Information About the Field of Ankle surgery

Anatomy of the Ankle Joint

Strictly speaking, the ankle joint is divided into an upper ankle joint and a lower ankle joint. In everyday language, however, the ankle joint usually means the upper ankle joint. This is because it is responsible for the main movement of the foot and is significantly more susceptible to injury.

The upper ankle joint forms the transition from the lower leg to the foot and consists of three bones. The tibia and fibula come together from the lower leg and form the mortice, with the palpable malleoli being the outside.
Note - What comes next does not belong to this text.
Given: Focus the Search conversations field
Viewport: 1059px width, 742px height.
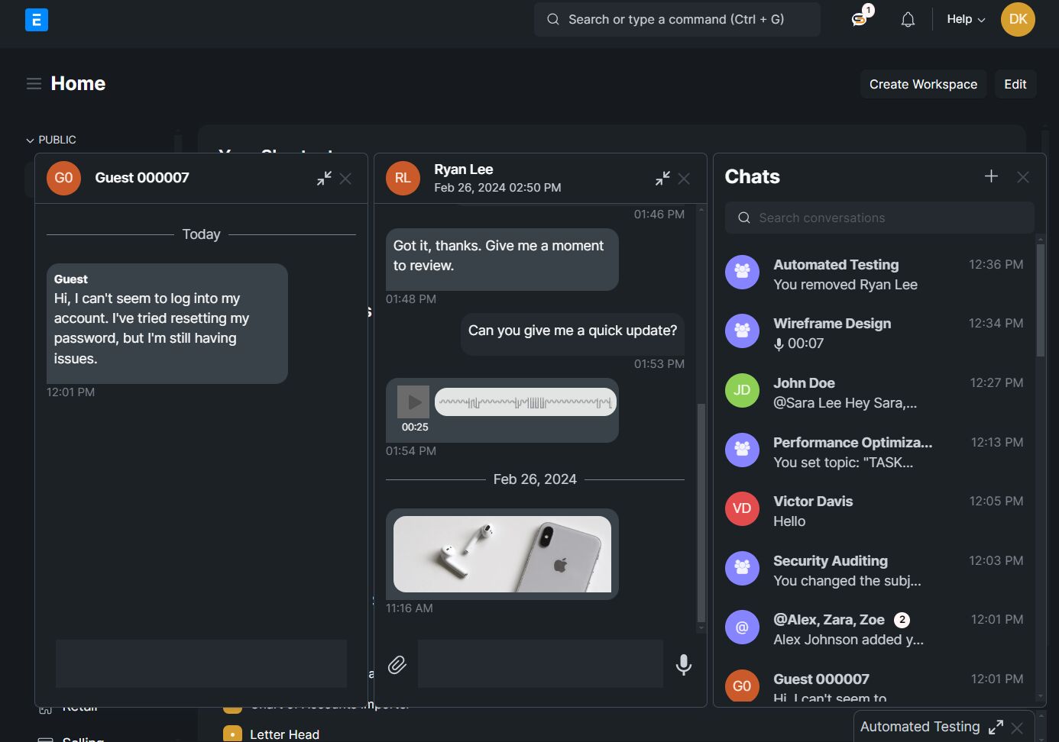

The talus (ankle bone) is located in the middle of the mortice coming from above. The talus can be thought of a bit, like a pulley, so that the foot can move up (extension) and down (flexion) thanks to this joint.
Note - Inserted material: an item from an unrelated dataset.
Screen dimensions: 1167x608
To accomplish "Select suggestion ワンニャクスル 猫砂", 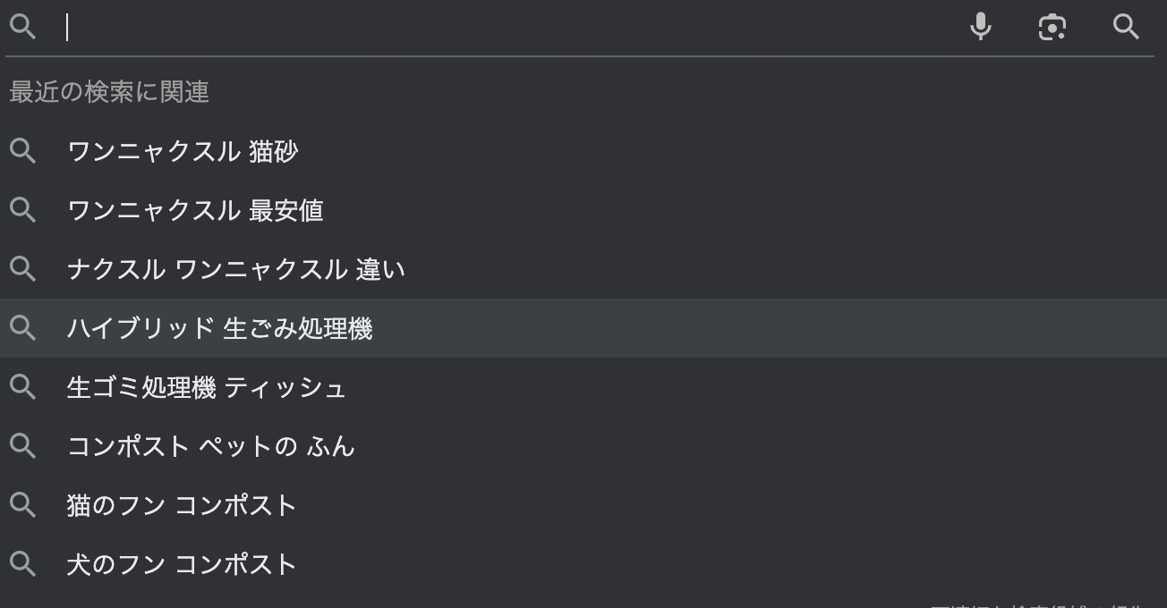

Various ligament structures additionally stabilize the joint. For example, the tibia and fibula's mortice are held together by two ligaments (syndesmosis). And three external ligaments and four internal ligaments connect the lower leg to the foot.

What Conditions Cause Pain in the Ankle Joint?

The most common injury to the ankle joint is a torn lateral collateral ligament. This injury is often caused by "twisting outward." This injury is painful but usually uncomplicated to treat by stabilizing the joint from the outside with an orthosis.

In sports or traffic accidents, however, more complicated injuries can occur (various fractures and combinations with torn ligaments). An example is the so-called Weber fractures, where a fracture of the fibula/external malleolus occurs (often in addition to a tear of the syndesmosis) and, therefore, instability of the mortice.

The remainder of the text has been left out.